## Extract provided
= Beginning of Section =
Survival of the sexiest
Beautiful Himba woman

Natural selection defines evolution, but sexual selection defines natural selection – if a woman chooses to have sex with a man with two backs, there’s a good chance their offspring will have two backs and the genetic line will continue. In short, it’s ‘survival of the sexiest’. Here are a few tribal secrets to improve your chances…

Over the past few million years, most of us have progressed from crawling around smelling arses like our chimp brothers and sisters. But we still retain a huge amount of biological hardwiring and often what we do to improve our sexual chances plays to these hardwired signals. We all have to work hard against the modern diet to keep our bodies looking healthy and attractive. Men are attracted to body shapes which subliminally suggest the best chance of breeding (notably the hourglass 70 per cent waist-to-hip ratio) while for women, men with rugged features suggest a good supply of testosterone.

Anthropologists studying the huntergatherer Hadza tribe in Tanzania revealed that men with deeper voices fathered more children than those with higher-pitched voices. It seems logical – deep voices indicate a higher testosterone level in your blood.

Even the smells we emit, pheromones, can affect our chances. Researchers have recently discovered that women’s menstrual cycles adjust when exposed to the scent of a male underarm, while both sexes use fragrance to motivate their prospective partners desires, with some effect. A study in the journal Physiology & Behavior showed an unnamed chemical in women’s perfume appeared to increase intimate contact with men.

While people in different cultures agree among themselves which faces are attractive, it seems there are hardwired components, universal characteristics, that scientists say unite us in our perception of beauty: symmetry of features, proportions and placement of facial features, and profile.

Within tribal life, individuals with scarred or misshapen faces may be advertising their proneness to disease or an inability to take care of themselves. Therefore, a beautiful face was often seen as a truthful sign of good health – something that all the beauty companies and cosmetic surgeons of our modern world have been trying to replicate.

The specifics of beauty

But the specifics of beauty are as old as the hills and remain rooted in cultural programming. The Nina of Nepal see love only in terms of ‘beauty rising from the heart’, but of all the remaining indigenous groups, the Himba – one of the last seminomadic pastoralist cultures of Southern Africa – spend the most time on beauty. Every morning Himba women spend several hours rubbing their entire bodies with a cream of rancid butterfat and ochre powder, perfumed with the aromatic resin of the omuzumba bush. This gives their bodies an intense reddish shine. The Himba consider the body like the face – essentially neutral, or like the sheet of paper on which their culture is written. The Himba believe that their face, their bodies, their culture and their environment are all intrinsically linked.

So men, listen up. Smell raw, speak deep, and rub your women in rancid butterfat. And watch out for the trickery of make-up. The red pigment on a woman’s cheeks is an old ruse to give the impression of blushing – an act often associated with sexual attraction or the physicality of sensation.
= End of Section =
## What you will do
• 1. Do these statements agree with the article on sexual selection? Answer yes or no for each and quote the words from the article that decide it.
(a) Among the Hadza, men with deeper voices fathered more children than men with higher voices.
(b) Himba women apply their body cream every evening.
(c) The study in Physiology & Behavior named the chemical in women's perfume that appeared to increase intimate contact.
• 2. Can you turn the paragraph of the article on sexual selection that begins "But the specifics of beauty" into a short bulleted list that keeps its main facts?

## Exercise data
= Beginning of Section =
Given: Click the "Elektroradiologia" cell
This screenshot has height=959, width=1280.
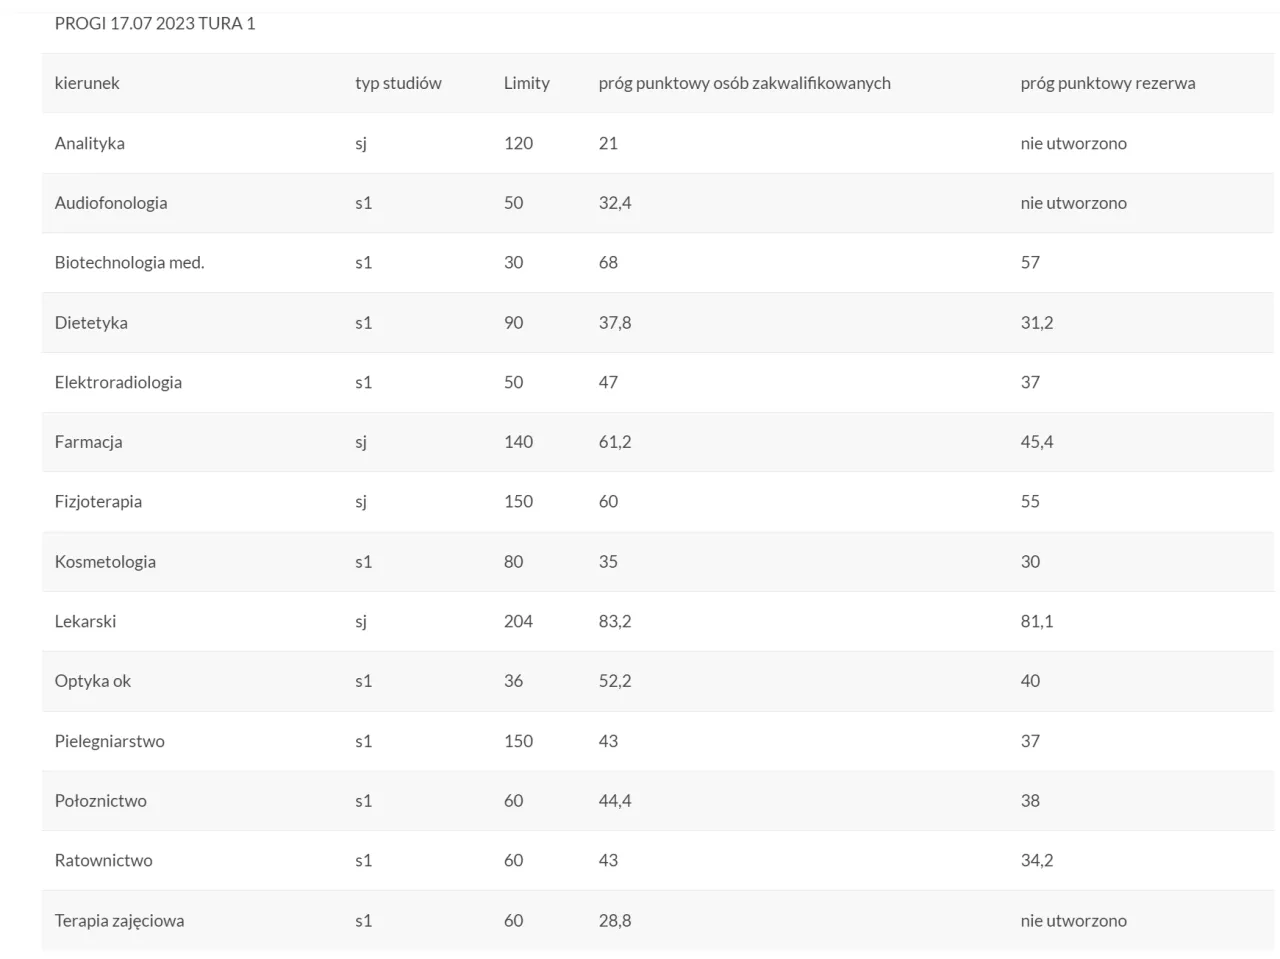Looking at the screenshot, I should click(118, 382).
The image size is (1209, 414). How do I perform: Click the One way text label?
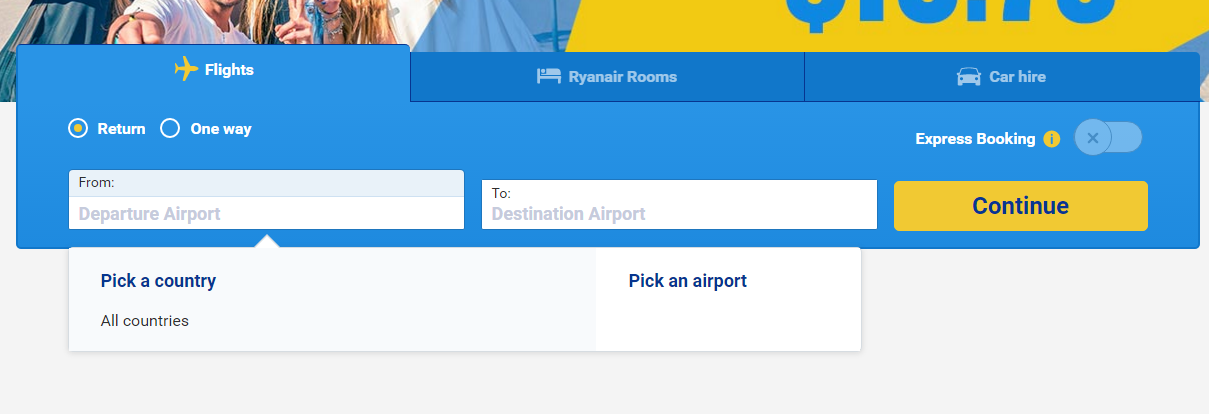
= End of Section =
## Task-by-task results
• 1.
(a) Yes: "men with deeper voices fathered more children than those with higher-pitched voices"
(b) No: "Every morning Himba women spend several hours rubbing their entire bodies"
(c) No: "A study in the journal Physiology & Behavior showed an unnamed chemical"

• 2.
- The specifics of beauty are ancient and rooted in cultural programming.
- The Nina of Nepal see love only as "beauty rising from the heart."
- Of the remaining indigenous groups, the Himba spend the most time on beauty. They are one of the last seminomadic pastoralist cultures of Southern Africa.
- Every morning, Himba women spend several hours rubbing their whole bodies with a cream of rancid butterfat and ochre powder. The cream is perfumed with resin from the omuzumba bush and gives their bodies an intense reddish shine.
- The Himba see the body, like the face, as essentially neutral, a sheet of paper on which their culture is written.
- They believe their faces, bodies, culture and environment are intrinsically linked.